We’ve just come back from a two week trip to Hong Kong and as always, I’m very inspired by the street style we saw. Women wear jeans less frequently, favouring trousers, skirts and dresses of all descriptions, and black leggings in particular. I saw leggings worn under mini dresses, midi dresses, tunics, straight skirts, flared skirts, cropped pants, harem pants, short shorts, long shorts and culottes.

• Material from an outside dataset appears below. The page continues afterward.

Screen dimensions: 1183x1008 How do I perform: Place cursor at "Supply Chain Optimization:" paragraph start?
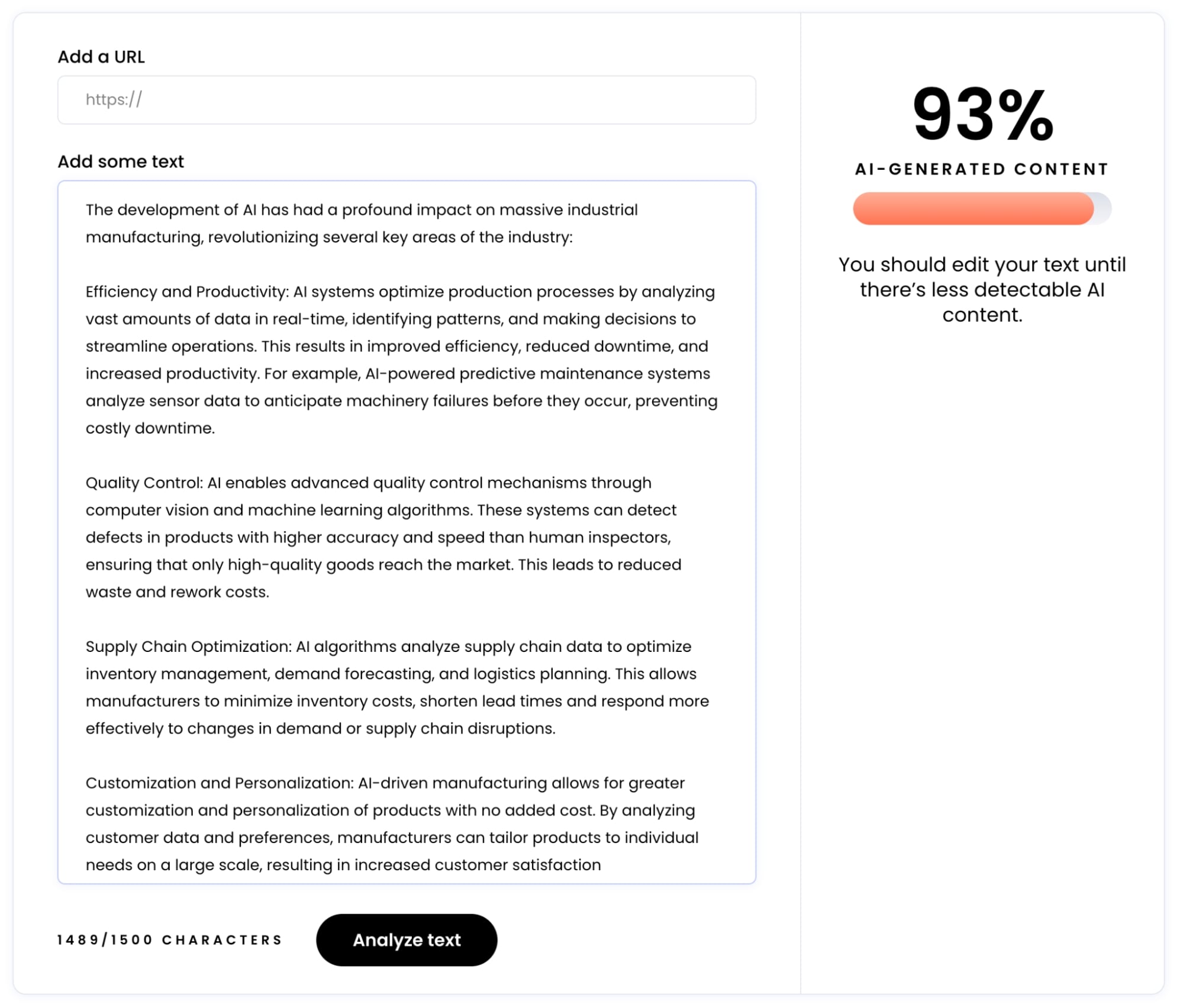pos(87,647)
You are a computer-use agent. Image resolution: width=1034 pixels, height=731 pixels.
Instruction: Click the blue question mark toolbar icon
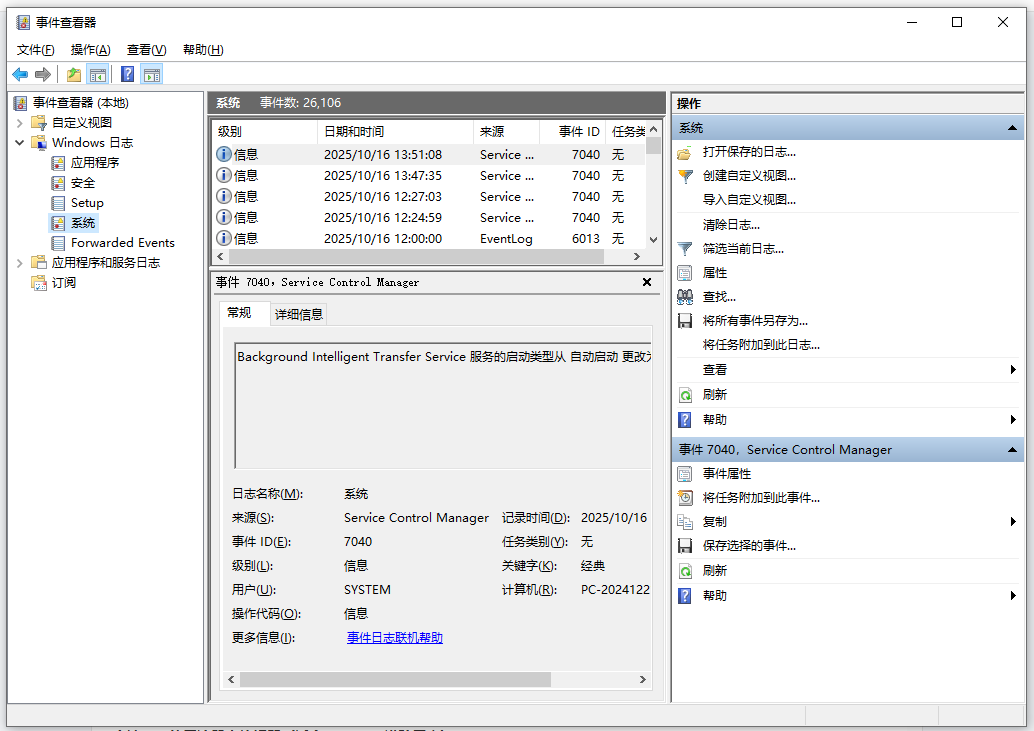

The combinations worked exceptionally well for some good reasons:
- Leggings are practical and comfortable in mild temperatures.

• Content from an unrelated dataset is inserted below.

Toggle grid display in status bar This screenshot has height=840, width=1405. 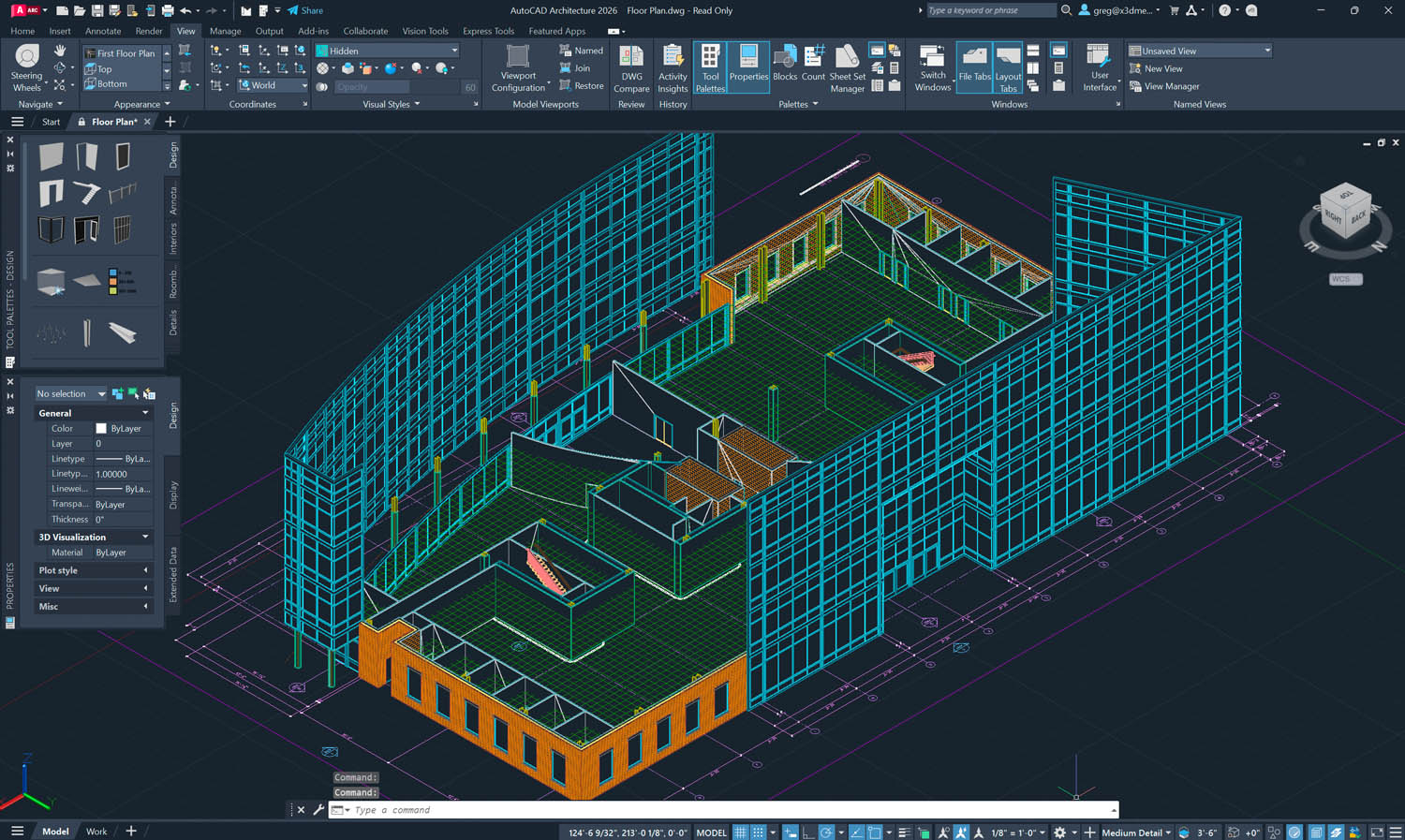tap(740, 832)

- They can be worn with any heel height, especially flats and low heels which are essential in a city where most people commute by foot and public transport.

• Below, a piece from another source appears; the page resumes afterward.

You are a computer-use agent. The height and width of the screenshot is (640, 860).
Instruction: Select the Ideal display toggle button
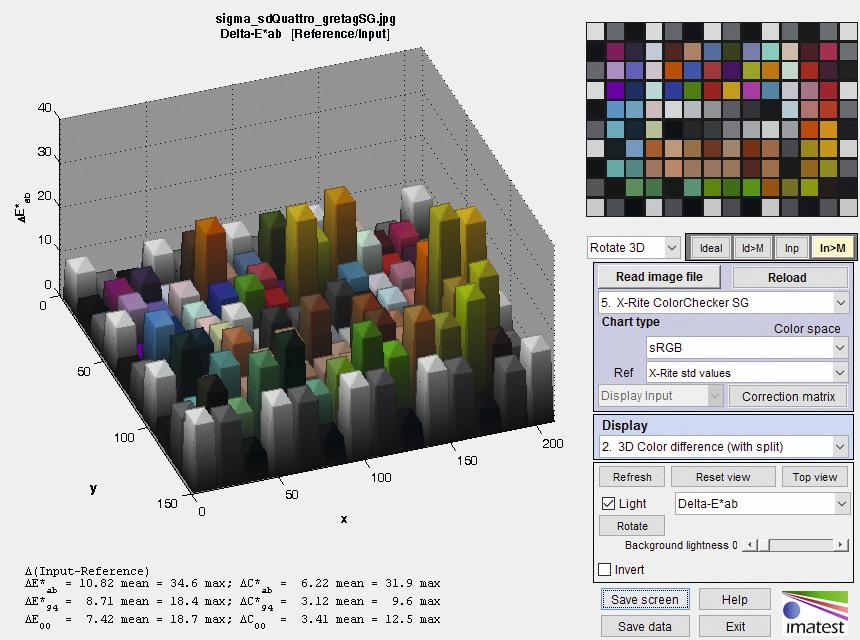(711, 248)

- Their sleek silhouette adds instant structure to an outfit.
- Leggings can make an outfit more interesting, creating that extra bit of drama.
- They are easy to match with black footwear, which extends the leg line.
To my eye, leggings look best in black and worn with a neutral support act. They can be cotton-rich, pleather, or mixed media, depending on your preferences. Black leggings also complement women with black hair or partially black hair, creating a sense of natural balance in an outfit. Of course, you don’t need to have black hair to wear leggings with panache, but repeating black in the outfit helps to create a cohesive look.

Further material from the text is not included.